### Soal yang Diberikan 1
Menurut berita tentang bantahan Heru Hanindyo, siapa yang bertindak sebagai ketua majelis hakim yang menjatuhkan vonis bebas terhadap Ronald Tannur?
### Soal yang Diberikan 2
Sambunglah berita tentang bantahan Heru Hanindyo mulai dari kalimat terakhirnya.

━━━ Cuplikan Sumber ━━━

Berbeda dengan Hakim Lain, Heru Hanindyo Tegaskan Tak Terlibat Suap Vonis Bebas Ronald Tannur
Tim Redaksi
JAKARTA, KOMPAS.com
– Hakim nonaktif Pengadilan Negeri (PN) Surabaya,
Heru Hanindyo
menegaskan bahwa dirinya tidak terlibat dan tidak menerima uang terkait dugaan suap vonis bebas Gregorius
Ronald Tannur
di PN Surabaya.
Pernyataan itu disampaikan Heru dalam duplik dalam kasus suap penanganan perkara yang menjerat tiga hakim PN Surabaya yang membebaskan Ronald Tannur yang digelar di Pengadilan Tipikor Jakarta, Senin (5/5/2025).
Adapun tiga hakim yang menjatuhkan vonis bebas terhadap terdakwa kasus pembunuhan Dini Sera Afrianti itu adalah Erintuah Damanik sebagai ketua majelis serta Mangapul dan Heru Hanindyo selaku anggota.
“Bantahan atau keberatan saya di muka persidangan seharusnya terhadap keterangan Erintuah Damanik dan Mangapul adalah suatu keadaan yang sebenar-benarnya saya alami dan rasakan berdasarkan pancaindra yang saya miliki,” kata Heru dalam sidang, Senin.
Heru tetap membantah keberadaannya di kantor PN Surabaya sebagaimana peristiwa pembagian uang yang disebutkan oleh Erintuah dan Mangapul dalam perkara tersebut.
“Keberadaan saya pada
tempus
yang disebutkan Erintuah Damanik dan Mangapul sejatinya saya tidak berada di tempat sebagaimana dimaksud,
in casu
di ruangan kerja dan area PN Surabaya pada saat hari Senin tanggal 3 Juni 2024 dan Senin 17 Juni 2024,” ucap dia.
Heru bahkan menyebut memiliki bukti bahwa Erintuah memberikan keterangan yang tidak benar terkait keberadaannya pada hari Sabtu, 1 Juni 2024.
Pasalnya, tanggal tersebut, Erintuah berada di Surabaya untuk mengikuti upacaya. Hal ini berbeda dengan keterangan Erintuah yang mengaku bertemu dengan pengacara Ronald Tannur, Lisa Rachmat di Semarang.

━━━ Cuplikan Data ━━━

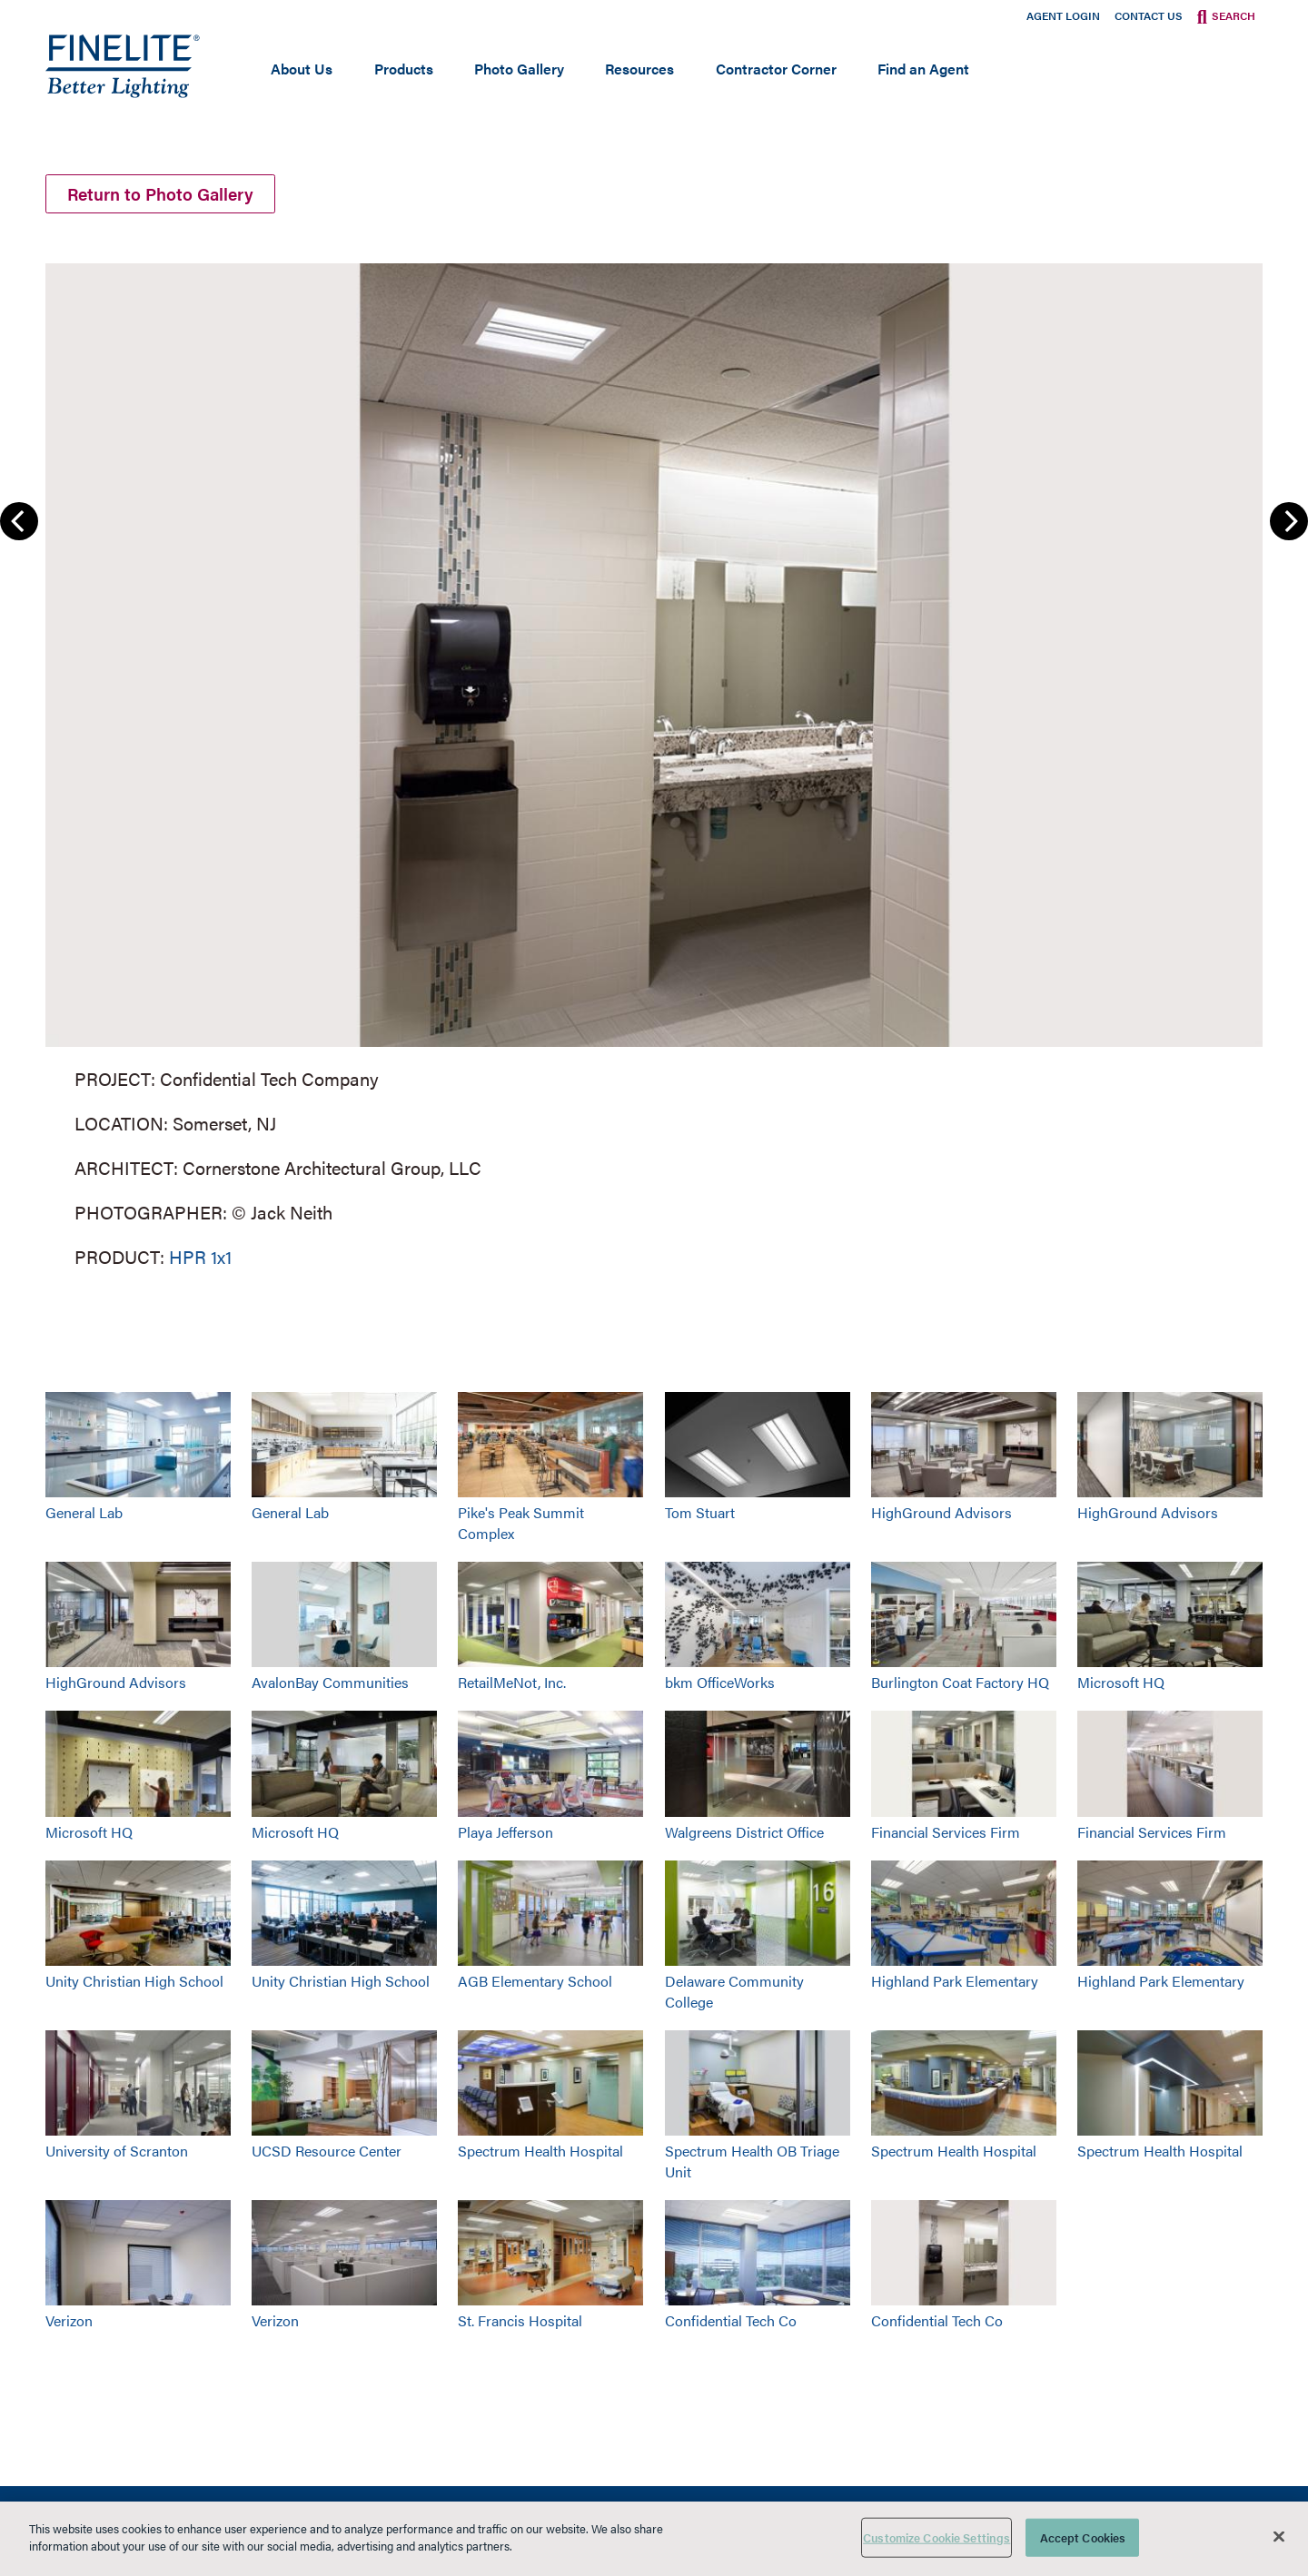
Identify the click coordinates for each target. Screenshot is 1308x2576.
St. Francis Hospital (520, 2323)
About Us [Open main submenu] (301, 68)
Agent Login (1063, 15)
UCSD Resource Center (326, 2153)
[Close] (1279, 2536)
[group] (654, 765)
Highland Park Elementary (954, 1983)
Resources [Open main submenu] (639, 68)
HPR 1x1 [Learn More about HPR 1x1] (200, 1260)
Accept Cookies (1083, 2537)
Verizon (69, 2323)
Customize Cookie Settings (936, 2537)
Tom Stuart (700, 1515)
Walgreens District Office (744, 1833)
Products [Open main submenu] (403, 68)
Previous (19, 524)
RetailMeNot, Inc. (512, 1684)
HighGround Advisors (941, 1515)
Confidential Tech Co (731, 2323)
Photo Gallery (519, 68)
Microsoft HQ (1120, 1684)
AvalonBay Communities (330, 1684)
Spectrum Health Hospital (540, 2153)
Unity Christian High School (134, 1983)
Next (1289, 524)
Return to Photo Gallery (167, 195)
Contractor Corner (776, 68)
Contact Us (1149, 15)
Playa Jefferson (505, 1833)
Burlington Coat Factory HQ (960, 1684)
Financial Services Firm (945, 1833)
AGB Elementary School (535, 1983)
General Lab (84, 1515)
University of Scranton (116, 2153)
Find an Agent (923, 68)
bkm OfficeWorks (720, 1684)
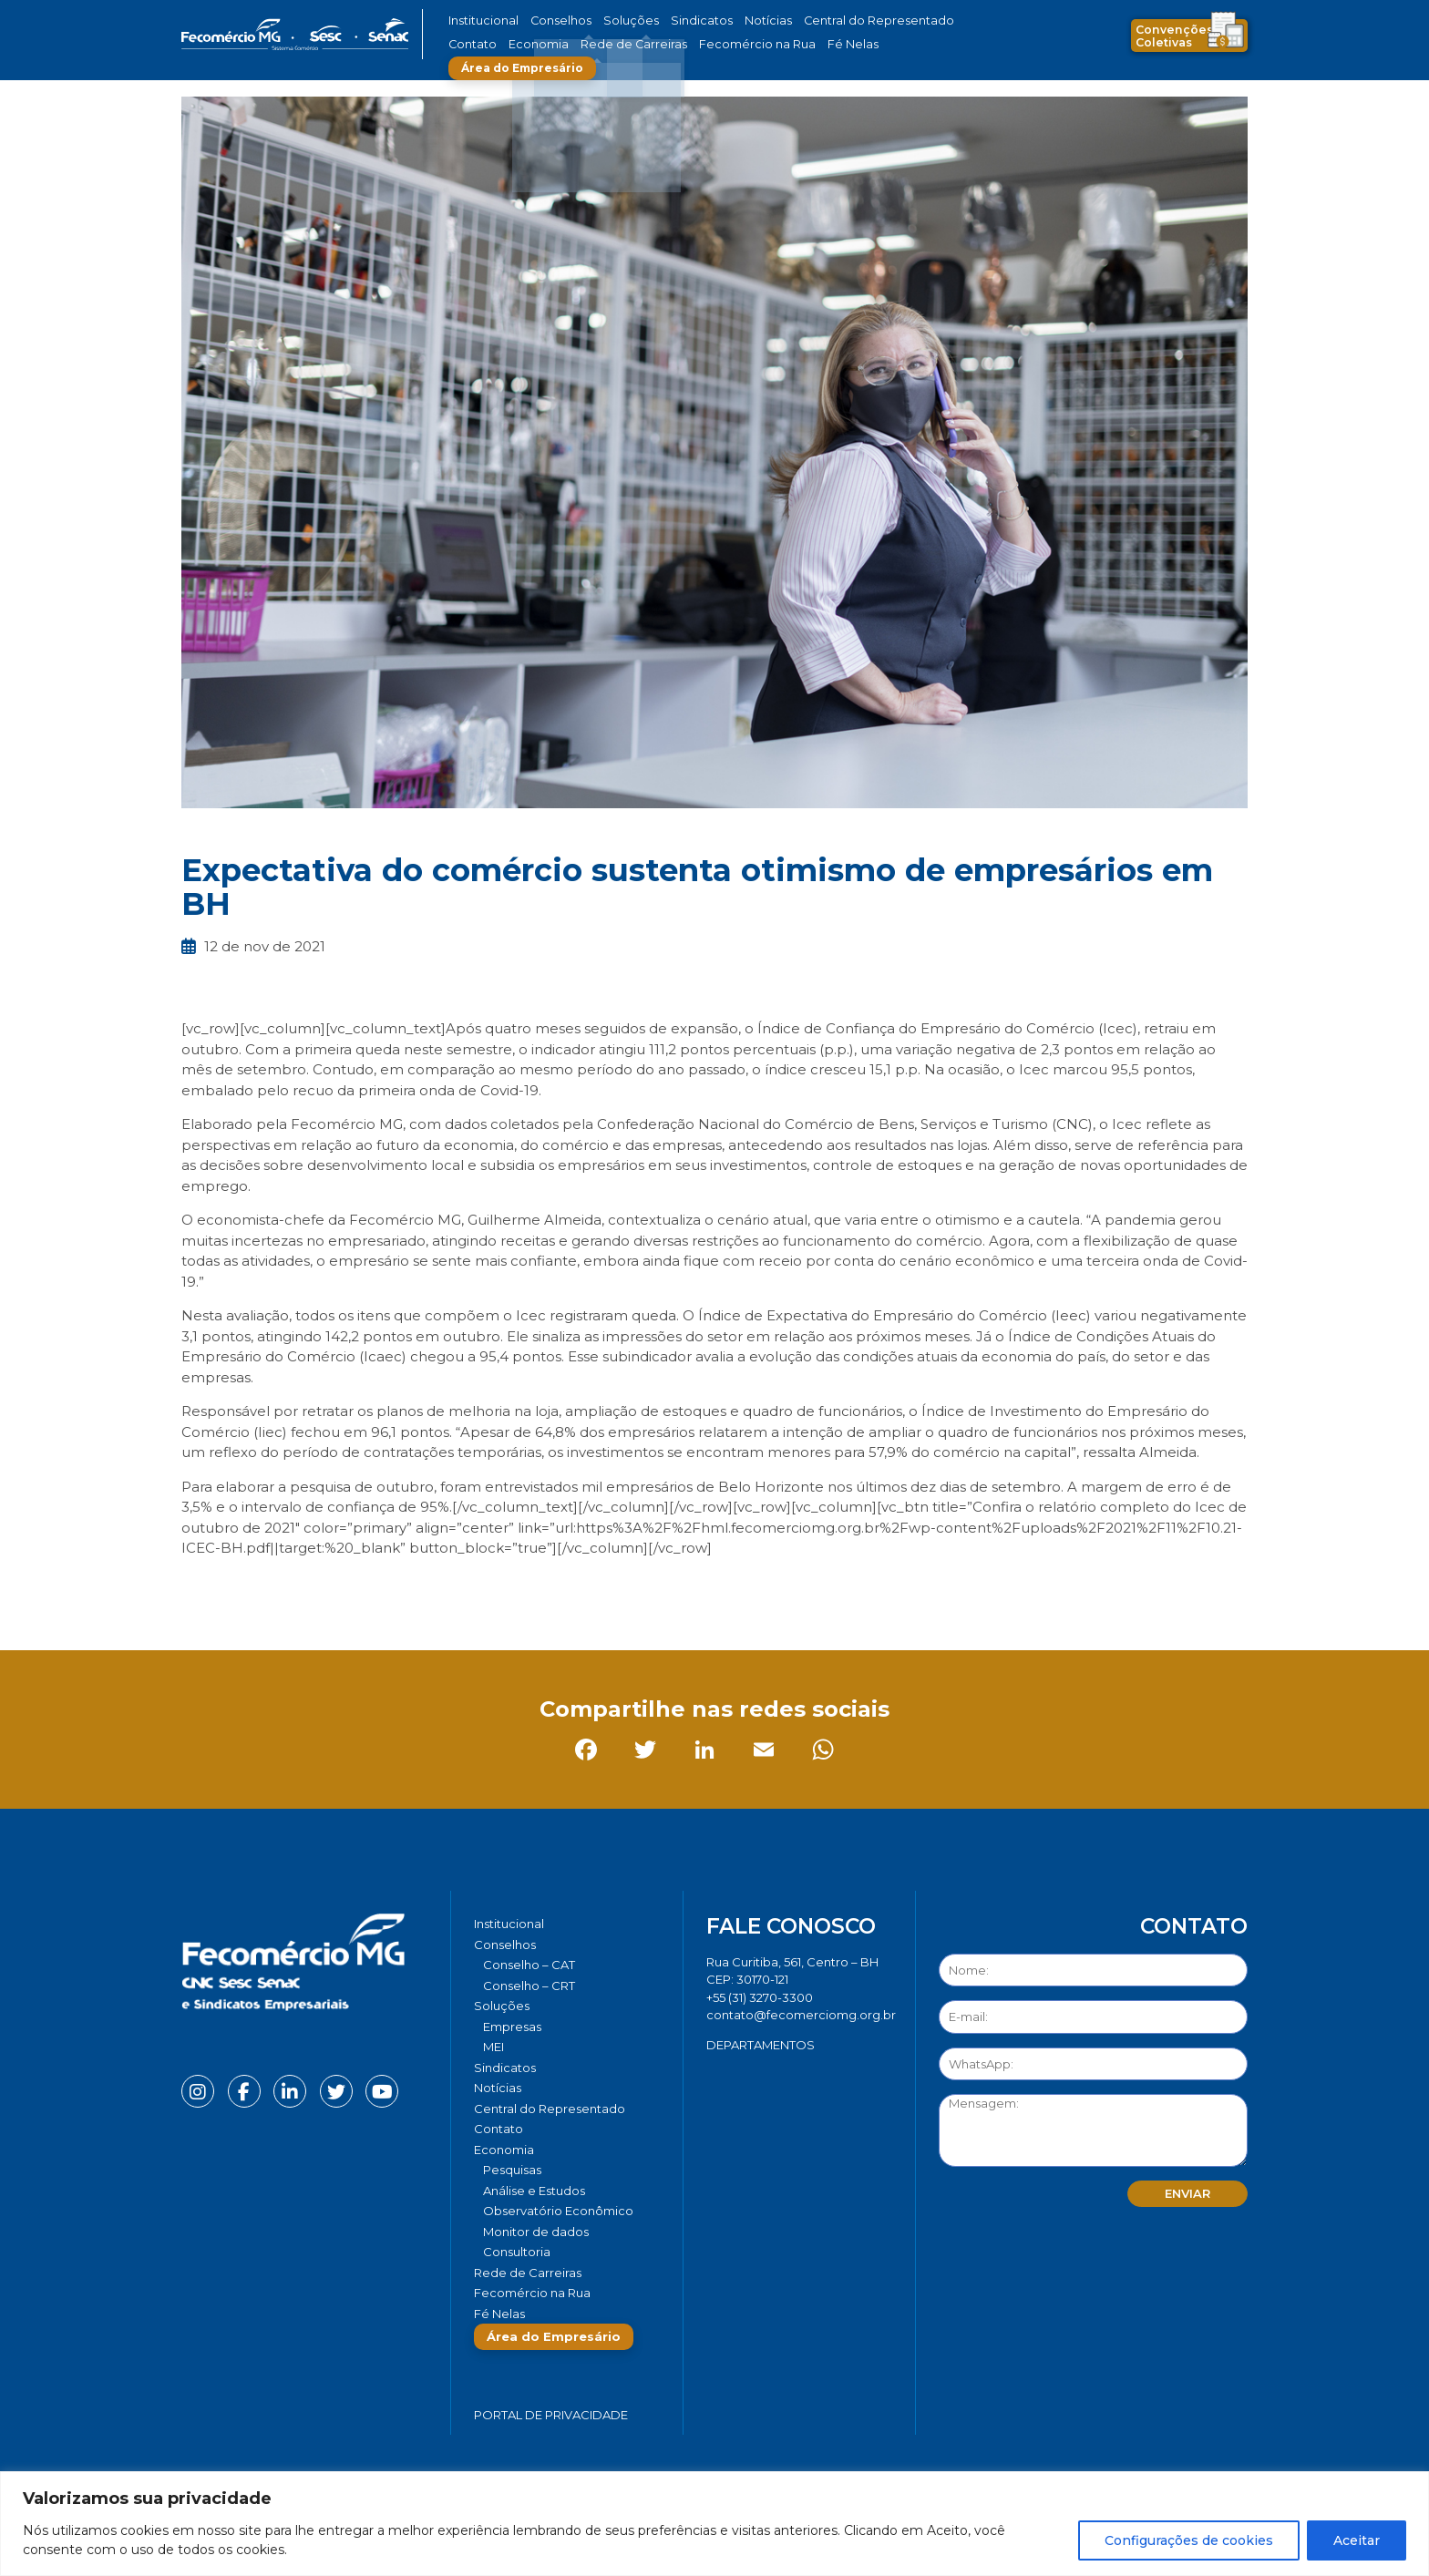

━━━

### Jawaban 1
Erintuah Damanik

### Jawaban 2
“Saya dapat membuktikan bahwa keberadaan Erintuah Damanik pada hari Sabtu tanggal 1 Juni 2024 sejatinya Erintuah Damanik tidak berada di Semarang, tetapi berada di Surabaya, sehingga pada hari Sabtu tanggal 1 Juni 2024 tidak mungkin Erintuah Damanik bertemu dengan Lisa Rahmat, termasuk menerima uang SGD 140.000 pecahan SGD 1000 di Dunkin Donnuts Bandara A. Yani Semarang,” katanya.
Heru juga membantah disebut mengetahui atau menerima bagian dari uang sebesar SGD 140.000 sebagaimana keterangan para Erintuah maupun Mangapul.
Ia menegaskan bahwa keberatan atas keterangan dua saksi lainnya merupakan bagian dari hak konstitusional untuk membela diri.
“Bantahan atau keberatan diri saya dalam persidangan ini tidak serta merta tanpa suatu alasan yang rasional, bahkan tidak ada yang kontradiktif sebagaimana disebutkan penuntut umum di dalam replik, melainkan bantahan atau keberatan tersebut didasari argumentasi dan pembuktian bahkan adanya suatu peristiwa notoire feiten,” kata Heru.
“Oleh karenanya, pertahankan hak dan kewajiban di muka hukum,
in casu
, dalam persidangan ini dalam bentuk bantahan atau keberatan dan suatu pernyataan yang tidak mengakui, tidak turut serta, dan tidak menerima sejumlah uang sebagaimana perbuatan-perbuatan tersebut dituduhkan kepada diri saya haruslah jangan dipandang sebagai perbuatan yang bernilai negatif atau buruk bahkan dipertimbangkan sebagai hal memberatkan yaitu tidak kooperatif,” ucapnya.
Heru menekankan pentingnya menjalankan proses hukum secara benar dan menjunjung asas praduga tak bersalah terhadap siapapun yang duduk sebagai terdakwa.
Seyogianya, kata dia, dalam menjustifikasi seorang terdakwa, penuntut umum memahami esensi Kitab Undang-undang Hukum Acara Pidana (KUHAP) dan Hak Asasi Manusia (HAM) dengan mengedepankan logika.
“Jika terdakwa harus mengakui perbuatan yang dituduhkan kepada dirinya maka apa gunanya hukum acara sebagai hukum prosedur yang menjalankan hukum materiil dan apa gunanya lembaga pengadilan dengan kewenangannya mengadili perkara
a quo
,” kata Heru.
Sebagaimana diketahui, tiga hakim PN Surabaya tersebut didakwa menerima suap senilai Rp 4,6 miliar untuk membebaskan Ronald Tannur dari dakwaan jaksa.
Suap tersebut diberikan dalam pecahan Rp 1 miliar dan 308.000 dollar Singapura oleh pengacara Ronald Tannur, Lisa Rachmat.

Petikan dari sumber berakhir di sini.